* Task brief:
Working through the lines below, return each one that holds "text".

Saved entries
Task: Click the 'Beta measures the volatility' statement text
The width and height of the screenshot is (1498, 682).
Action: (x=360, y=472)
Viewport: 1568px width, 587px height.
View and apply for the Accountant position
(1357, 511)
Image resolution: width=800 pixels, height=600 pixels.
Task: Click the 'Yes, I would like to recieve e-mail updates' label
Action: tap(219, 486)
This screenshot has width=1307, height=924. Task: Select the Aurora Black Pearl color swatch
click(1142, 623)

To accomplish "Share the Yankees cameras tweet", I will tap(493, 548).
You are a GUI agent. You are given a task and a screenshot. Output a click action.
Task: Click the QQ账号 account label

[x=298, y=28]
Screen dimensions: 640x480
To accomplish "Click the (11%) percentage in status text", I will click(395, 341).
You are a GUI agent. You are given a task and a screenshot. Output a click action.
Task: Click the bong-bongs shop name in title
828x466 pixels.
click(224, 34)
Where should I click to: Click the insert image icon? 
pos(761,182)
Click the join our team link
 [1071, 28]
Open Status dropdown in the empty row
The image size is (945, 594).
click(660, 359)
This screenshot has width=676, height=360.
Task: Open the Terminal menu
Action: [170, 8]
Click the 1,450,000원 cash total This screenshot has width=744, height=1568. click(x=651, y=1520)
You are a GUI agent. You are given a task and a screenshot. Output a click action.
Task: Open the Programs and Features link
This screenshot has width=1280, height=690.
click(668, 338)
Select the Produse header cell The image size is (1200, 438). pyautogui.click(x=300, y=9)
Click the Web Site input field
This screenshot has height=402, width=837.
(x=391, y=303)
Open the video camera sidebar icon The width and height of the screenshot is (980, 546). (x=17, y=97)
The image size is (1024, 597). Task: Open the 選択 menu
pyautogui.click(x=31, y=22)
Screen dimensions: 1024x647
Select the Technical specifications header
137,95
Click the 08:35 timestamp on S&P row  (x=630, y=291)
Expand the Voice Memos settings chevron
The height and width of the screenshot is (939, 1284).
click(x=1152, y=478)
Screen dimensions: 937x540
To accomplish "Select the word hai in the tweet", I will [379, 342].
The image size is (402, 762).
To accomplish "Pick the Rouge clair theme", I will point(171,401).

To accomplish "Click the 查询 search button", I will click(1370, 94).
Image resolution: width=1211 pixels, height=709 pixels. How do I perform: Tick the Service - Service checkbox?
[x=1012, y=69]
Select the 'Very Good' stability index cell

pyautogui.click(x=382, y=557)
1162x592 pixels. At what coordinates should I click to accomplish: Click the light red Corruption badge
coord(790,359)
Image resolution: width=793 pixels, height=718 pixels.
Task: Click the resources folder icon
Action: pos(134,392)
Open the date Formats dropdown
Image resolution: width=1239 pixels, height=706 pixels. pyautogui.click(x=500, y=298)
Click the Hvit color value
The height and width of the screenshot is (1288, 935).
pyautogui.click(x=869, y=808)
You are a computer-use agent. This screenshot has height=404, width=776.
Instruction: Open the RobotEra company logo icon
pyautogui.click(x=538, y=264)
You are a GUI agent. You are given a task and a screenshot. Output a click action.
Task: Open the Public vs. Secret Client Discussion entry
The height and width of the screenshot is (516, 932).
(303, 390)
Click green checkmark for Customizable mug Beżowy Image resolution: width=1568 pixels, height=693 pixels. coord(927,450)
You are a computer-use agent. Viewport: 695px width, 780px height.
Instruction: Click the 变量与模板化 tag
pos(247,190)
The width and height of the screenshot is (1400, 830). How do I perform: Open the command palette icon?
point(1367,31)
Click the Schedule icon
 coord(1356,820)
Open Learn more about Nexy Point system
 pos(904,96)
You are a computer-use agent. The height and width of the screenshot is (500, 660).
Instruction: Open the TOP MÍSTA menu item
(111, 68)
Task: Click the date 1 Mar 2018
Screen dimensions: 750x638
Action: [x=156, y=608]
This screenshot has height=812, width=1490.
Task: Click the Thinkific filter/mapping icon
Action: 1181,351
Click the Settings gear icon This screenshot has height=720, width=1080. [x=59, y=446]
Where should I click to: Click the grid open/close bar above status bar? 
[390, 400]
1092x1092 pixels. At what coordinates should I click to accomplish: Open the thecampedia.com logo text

* Solved exercise:
Task: Click the 'Beta measures the volatility' statement text
To accomplish "Click the (11%) percentage in status text", I will click(395, 341).
1092x1092 pixels. At what coordinates should I click to accomplish: Open the thecampedia.com logo text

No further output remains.